Transcribe the part of the KPMG report commentary starting at "The Agentic Revolution: From" and ending at "large AI-augmented ecosystems.", word for word.

Passage provided
=-=-=-=-=

The Agentic Revolution: From Pilot to Permanence
The most forward-looking element of KPMG’s analysis centers on what Zack Kass, former Head of Go-to-Market at OpenAI, describes as a “sharp move from pilots to ROI in the next year.” According to the research, 88 percent of organizations are already embedding AI agents into workflows, products, and value streams.
But here is where the analysis becomes genuinely provocative: Kass predicts that by 2027, high-performing organizations expect approximately half of their tech teams to consist of permanent human staff, with the remainder orchestrated through small, durable human cores managing large AI-augmented ecosystems.
This is not an incremental change. It represents a fundamental reimagining of how technology organizations function. Yet the report stops short of addressing the profound ethical, cultural, and practical implications of this transition. Questions remain about workforce reskilling, career progression in hybrid ecosystems, and who bears the social cost of this transformation.
Strategic Agility in an Age of Constant Obsolescence
The report correctly identifies that with the fast pace of innovation, tech plans are often obsolete before implementation. This observation points to a strategic crisis that transcends technology: how can organizations plan for a future that refuses to remain fixed long enough to be planned for?
KPMG’s prescription of coordinating investment priorities across the enterprise, building clarity around strategic decision-making, creating cultures that leverage the best of technology, and ensuring the foundations of data and resilience are sound, but may prove insufficient. These recommendations assume a stable enough environment for coordination and planning to remain meaningful activities.

=-=-=-=-=

Information provided
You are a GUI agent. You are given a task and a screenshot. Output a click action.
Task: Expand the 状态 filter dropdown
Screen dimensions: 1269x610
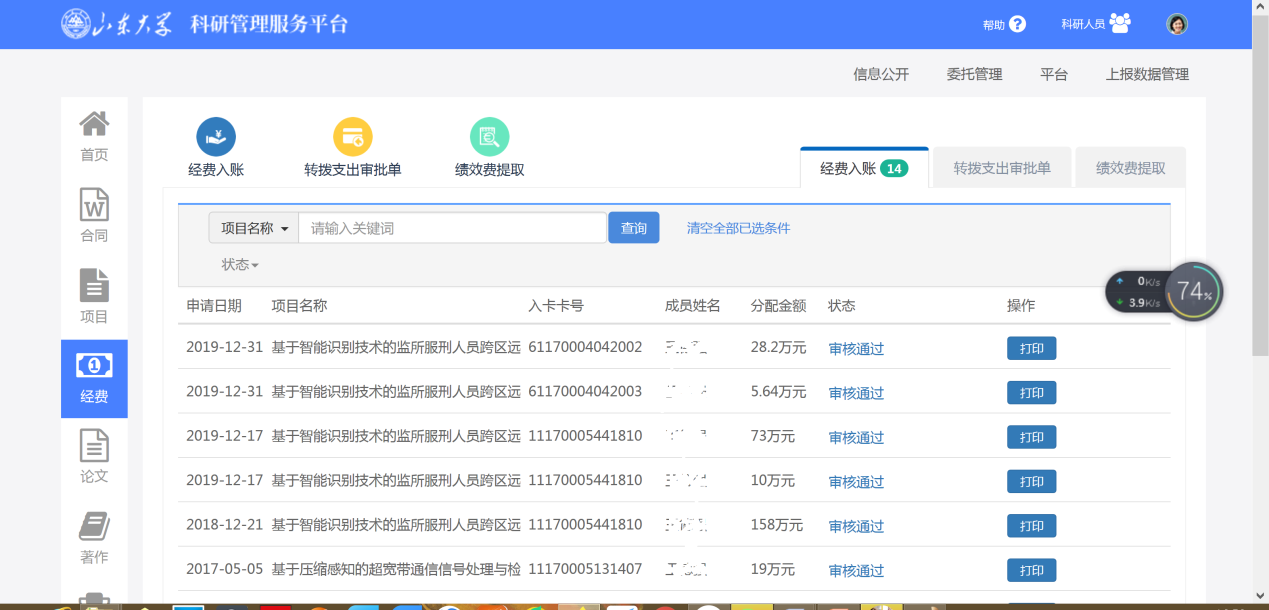click(x=240, y=265)
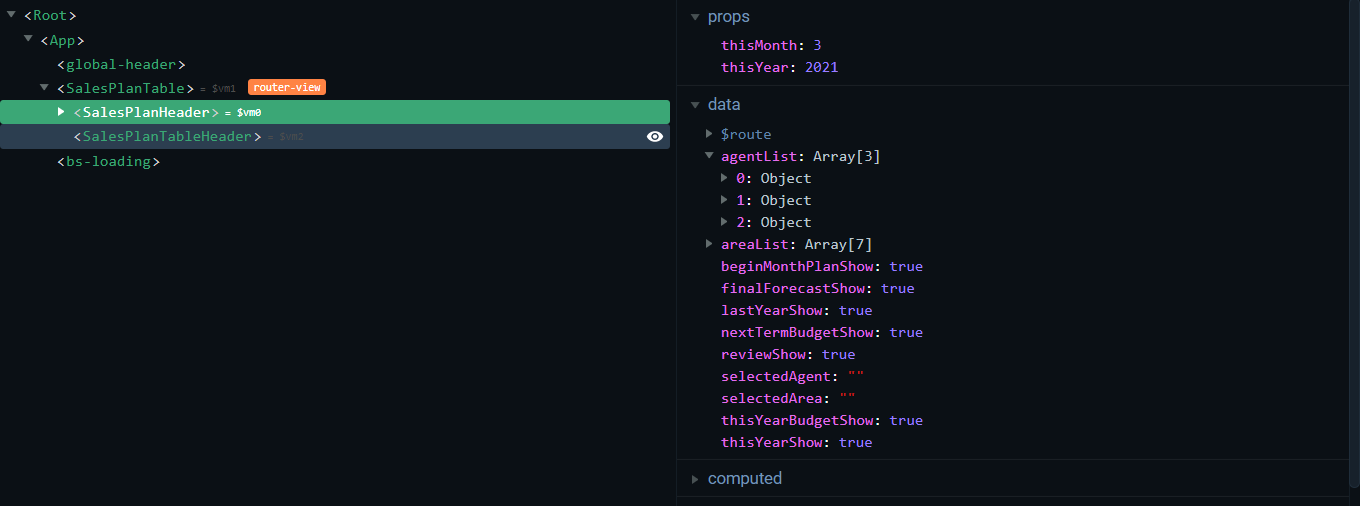Expand the computed section

coord(695,479)
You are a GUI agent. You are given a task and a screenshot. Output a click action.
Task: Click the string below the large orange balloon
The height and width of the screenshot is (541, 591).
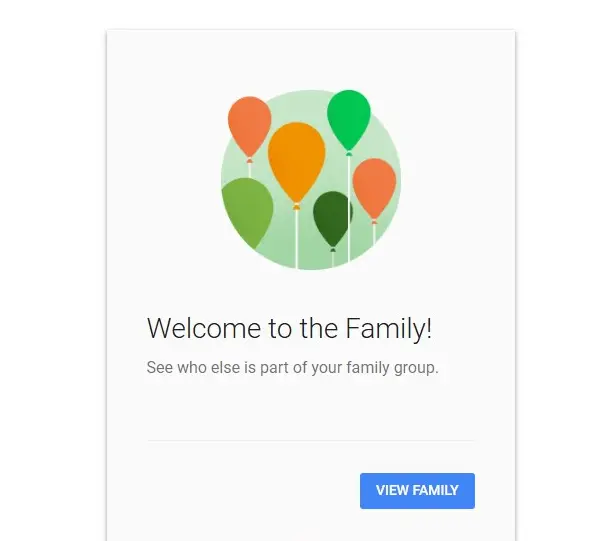click(296, 238)
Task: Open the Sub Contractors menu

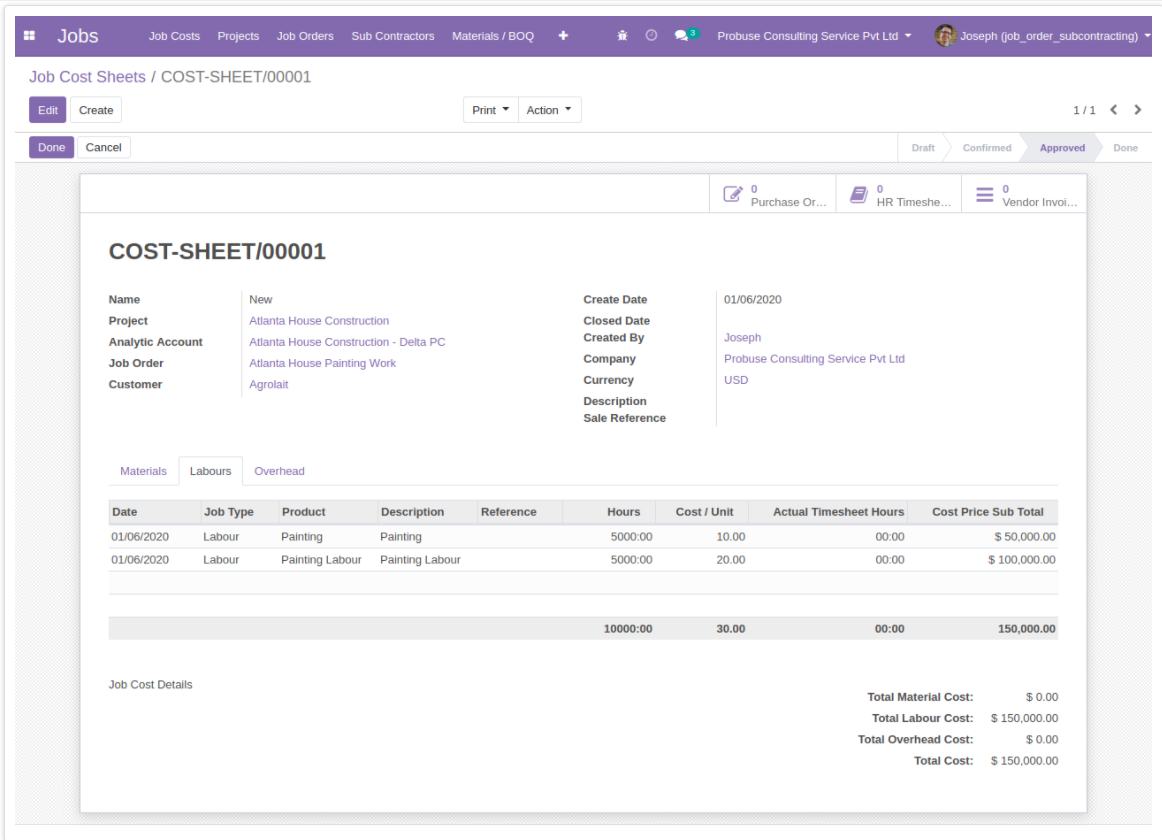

=-=-=-=-=

Task output
The Agentic Revolution: From Pilot to Permanence
The most forward-looking element of KPMG’s analysis centers on what Zack Kass, former Head of Go-to-Market at OpenAI, describes as a “sharp move from pilots to ROI in the next year.” According to the research, 88 percent of organizations are already embedding AI agents into workflows, products, and value streams.
But here is where the analysis becomes genuinely provocative: Kass predicts that by 2027, high-performing organizations expect approximately half of their tech teams to consist of permanent human staff, with the remainder orchestrated through small, durable human cores managing large AI-augmented ecosystems.